## Short exercise 1
In the Chester Campbell text, what are all the ways of reaching the remote Rocky Mountain lodge?
## Short exercise 2
Do these statements agree with the Chester Campbell text? Answer yes or no for each and quote the deciding words.
(a) Overture to Disaster is the third book in a trilogy.
(b) Rodman's father worked as a pilot for a public power system.
(c) The plane in which Rodman first landed was a two-place Cessna.

## Quoted text
By Chester Campbell
The familiar saying about snips of film left out of the finished movie applies to segments of a book that don't survive the final edit. Overture to Disaster, the third book in my Post Cold War Political Thriller Trilogy, ended up way too long and had to be trimmed down. Even with the revisions, it still wound up the longest novel I've published at 511 pages.
The snip I've included below was part of the background for retired Air Force Col. Warren (Roddy) Rodman, one of the main characters in the book. He was the pilot of a Special Operations helicopter shot down during a mission into Iran to bring out a high-level defector. Though innocent of the charges against him, he was court-martialed and forced out of the career he loved. Here's the cut:
It gave him the same sensation he had felt during the first landing he had ever experienced in a small airplane, the event that had set him on an irreversible course toward a flying career. He was ten years old at the time. The plane was a four-place Cessna, and it made him feel that he could reach out and roll up the clouds like cotton candy, or, closer to the ground, snip off the spindly tops of the trees.
His father worked as an electrical engineer for a public power system in Texas. A company that made transformers had invited the senior Rodman on a hunting trip into northern Idaho. He had decided to take young Warren along. The remote Rocky Mountain lodge was nestled deep in a wilderness area that could only be reached by running the rapids on a rushing river, packing
your way in by horseback, hiking or flying in a light plane capable of short
takeoffs. Air, of course, was the preferred method for flatlanders.

## Material
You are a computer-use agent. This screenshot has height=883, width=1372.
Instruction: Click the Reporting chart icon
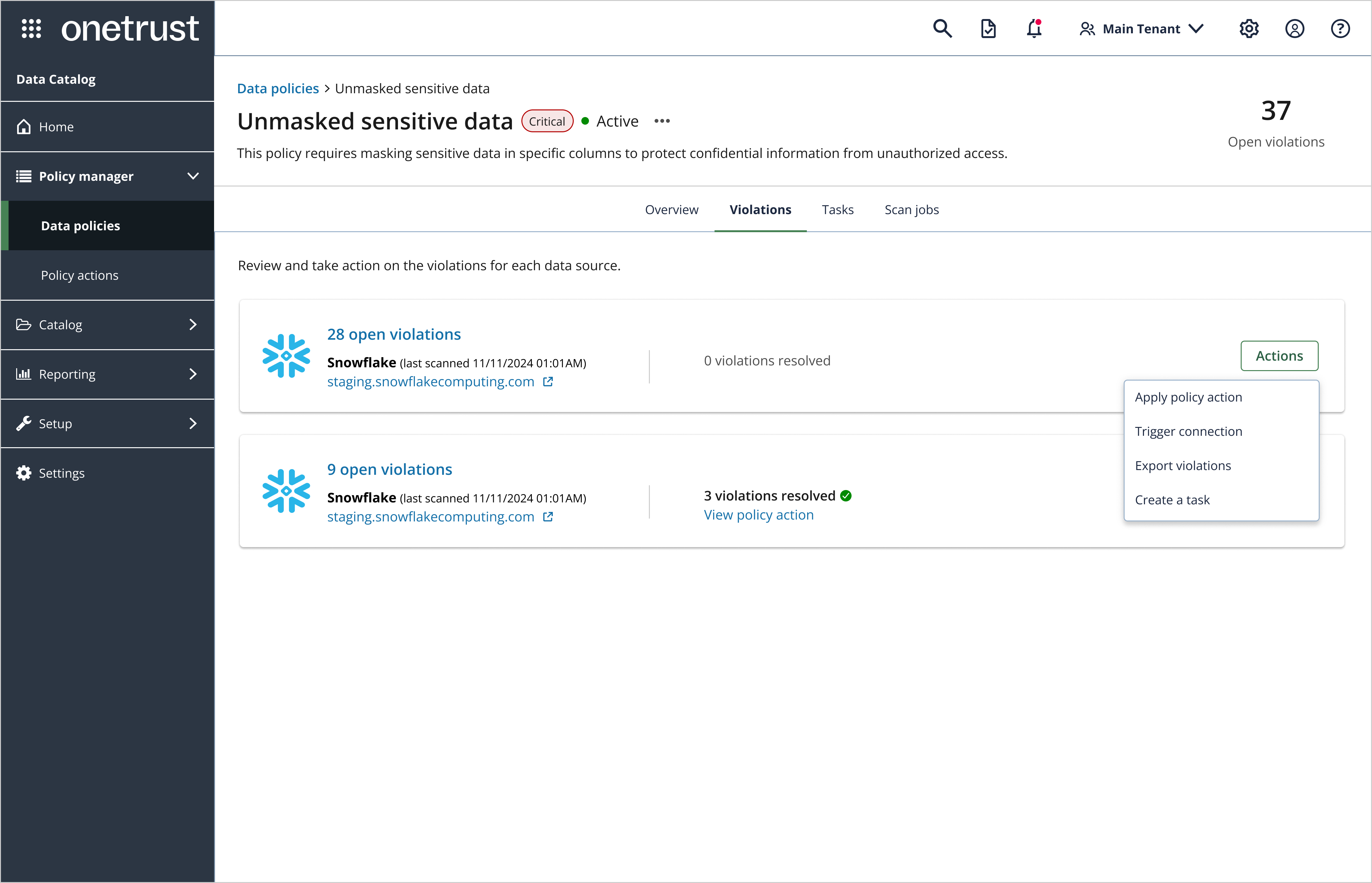(x=23, y=374)
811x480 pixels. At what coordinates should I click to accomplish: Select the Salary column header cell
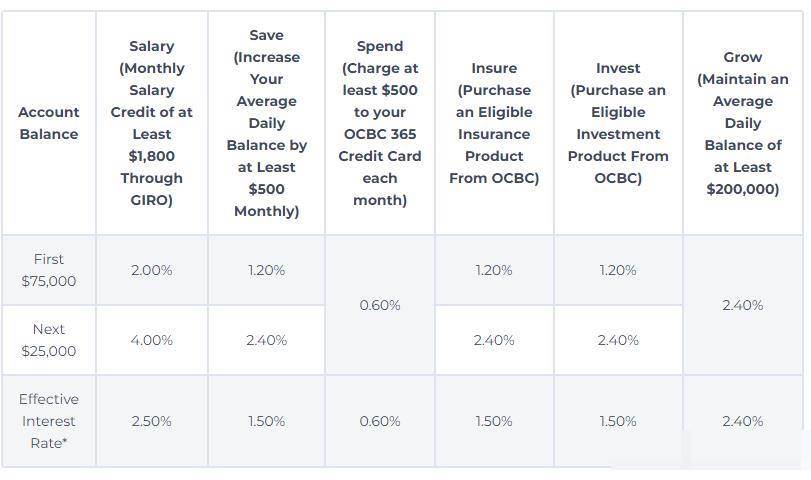click(152, 123)
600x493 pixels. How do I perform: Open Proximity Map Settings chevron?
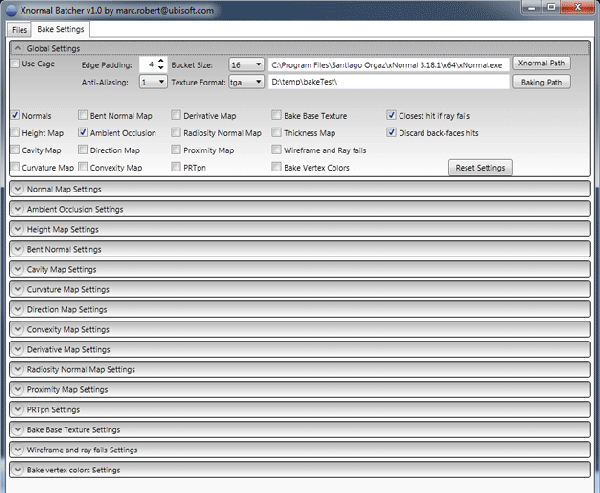[18, 389]
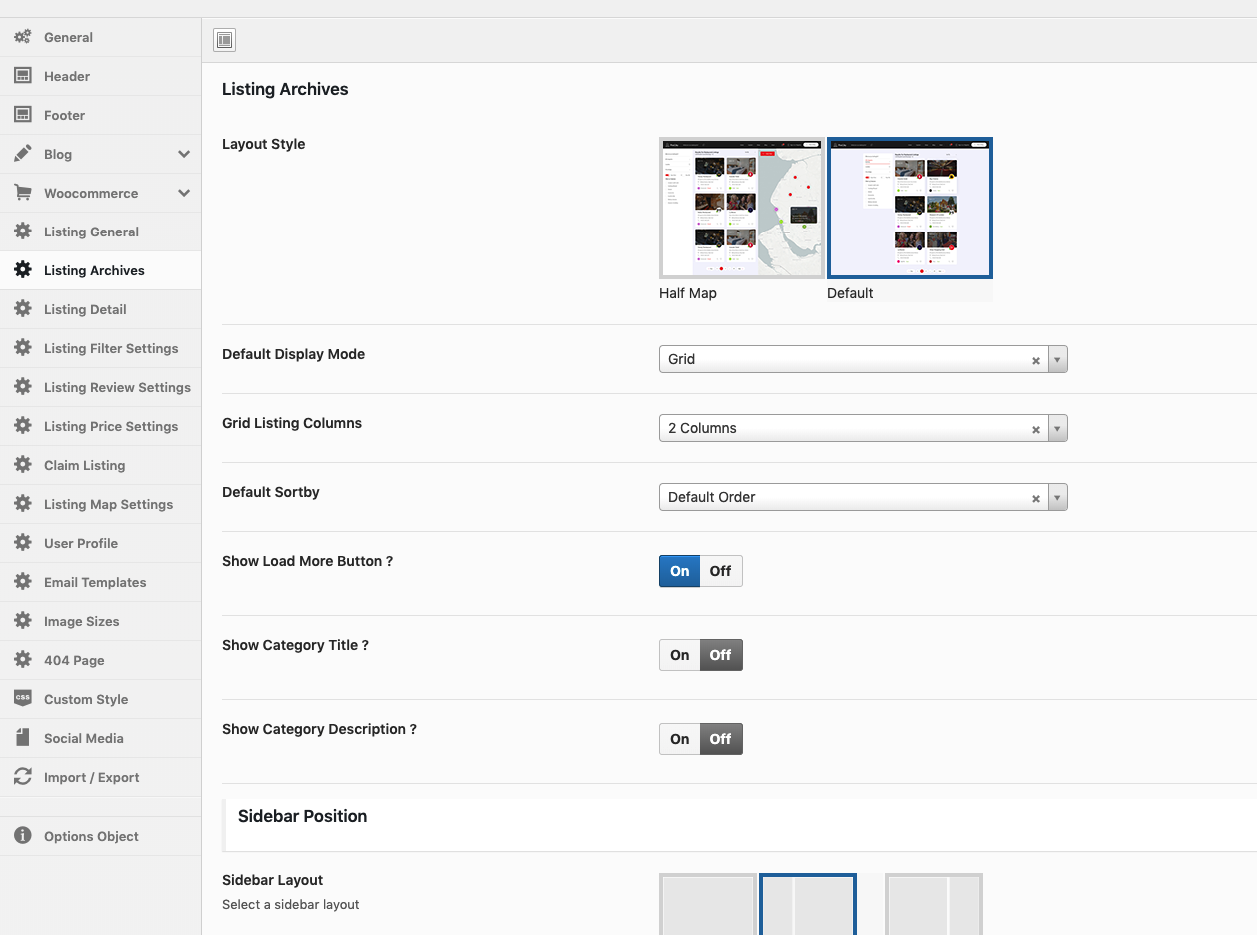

## Correct response 1
1. Running the rapids on a rushing river
2. Packing your way in by horseback
3. Hiking
4. Flying in a light plane capable of short takeoffs

## Correct response 2
(a) Yes: "Overture to Disaster, the third book in my Post Cold War Political Thriller Trilogy"
(b) No: "His father worked as an electrical engineer for a public power system in Texas."
(c) No: "The plane was a four-place Cessna"